Con l’ordinanza n. 10065 del 15.04.2025, la Corte di Cassazione ha enunciato il seguente principio di diritto: “La conciliazione in sede sindacale, prevista dall’art. 411, comma 3, c.p.c., non può ritenersi validamente perfezionata se svolta all’interno dei locali aziendali, i quali non rientrano tra le sedi protette, in quanto privi del requisito di neutralità, indispensabile – insieme all’assistenza del rappresentante sindacale – per assicurare la piena libertà decisionale del lavoratore.”
Il caso oggetto di giudizio
Il lavoratore propone ricorso giudiziale al fine di ottenere la declaratoria di nullità del verbale di conciliazione con il quale era stata concordata una riduzione del trattamento economico, domandando pertanto il riconoscimento delle relative differenze retributive.
La Corte d’Appello accoglie la domanda, ritenendo invalida la conciliazione in quanto avvenuta presso i locali aziendali, ancorché in presenza di un rappresentante sindacale.
Il contenuto dell’ordinanza
La Corte di Cassazione, confermando la decisione dei giudici di merito, evidenzia come la tutela del lavoratore, in relazione alla rinuncia a diritti indisponibili, non possa prescindere né dalla presenza del rappresentante sindacale, né dalla scelta di una sede effettivamente terza e imparziale.

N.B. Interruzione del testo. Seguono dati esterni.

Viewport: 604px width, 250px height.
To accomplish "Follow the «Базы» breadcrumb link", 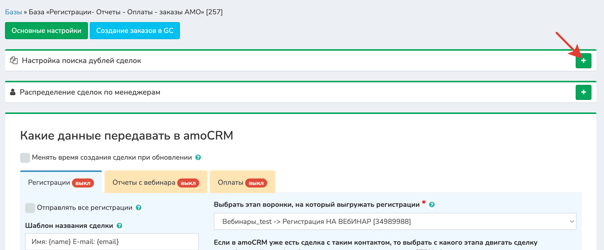I will click(x=13, y=12).
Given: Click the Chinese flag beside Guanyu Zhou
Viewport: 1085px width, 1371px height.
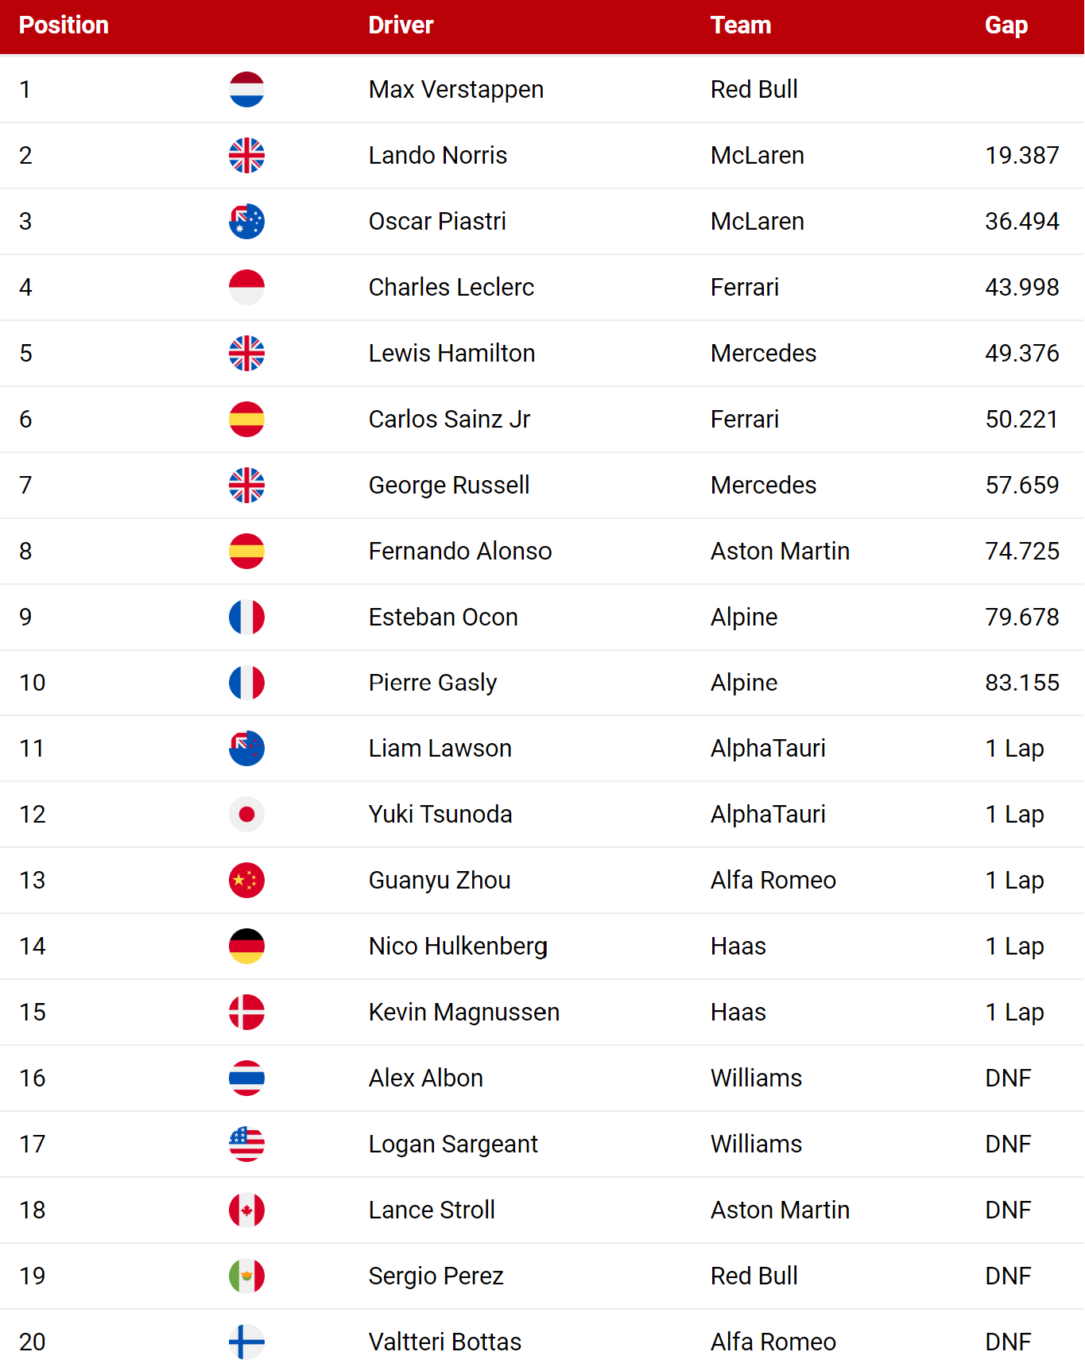Looking at the screenshot, I should click(x=246, y=880).
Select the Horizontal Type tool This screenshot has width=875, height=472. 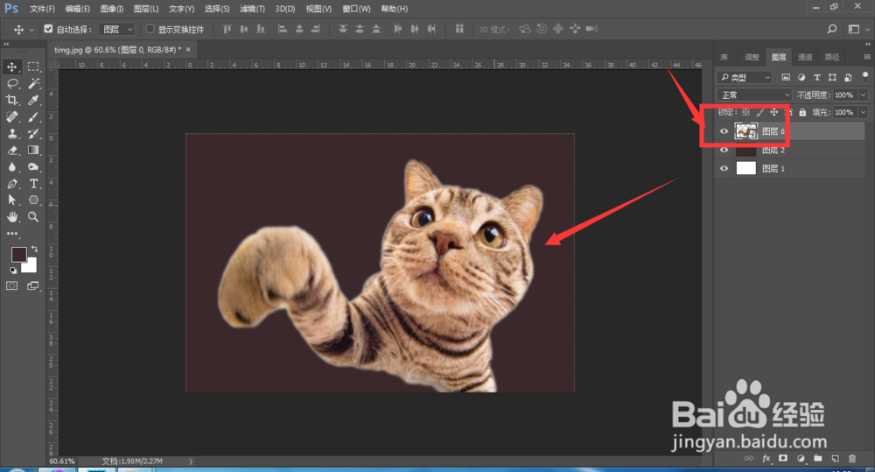coord(33,184)
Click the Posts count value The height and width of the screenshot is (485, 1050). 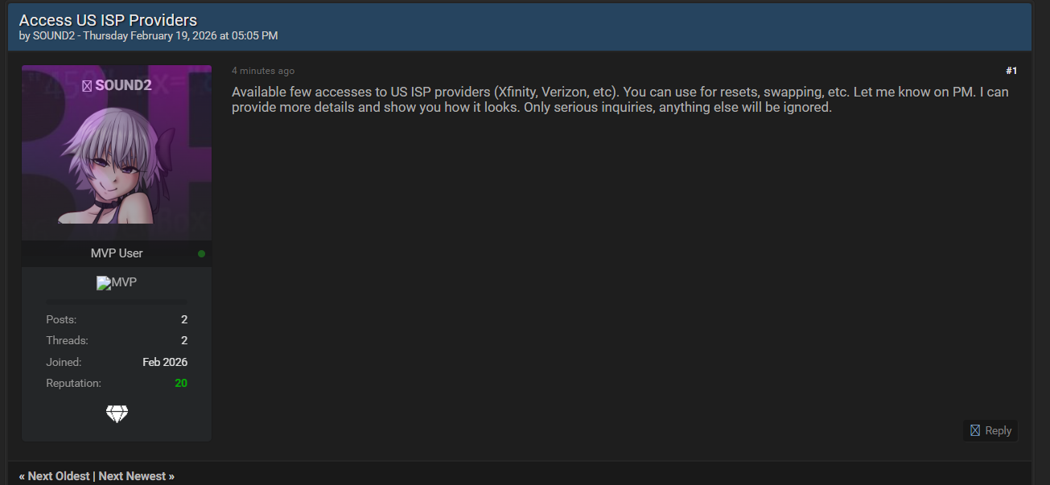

Secondo la Corte, tali elementi costituiscono presupposti concorrenti e imprescindibili per garantire che la volontà del lavoratore si formi in modo autenticamente libero, privo di pressioni o condizionamenti.
Di conseguenza, i Giudici di legittimità chiariscono che la sola assistenza sindacale non è idonea a sanare l’assenza di una sede protetta, la cui individuazione è operata in modo tassativo dal legislatore.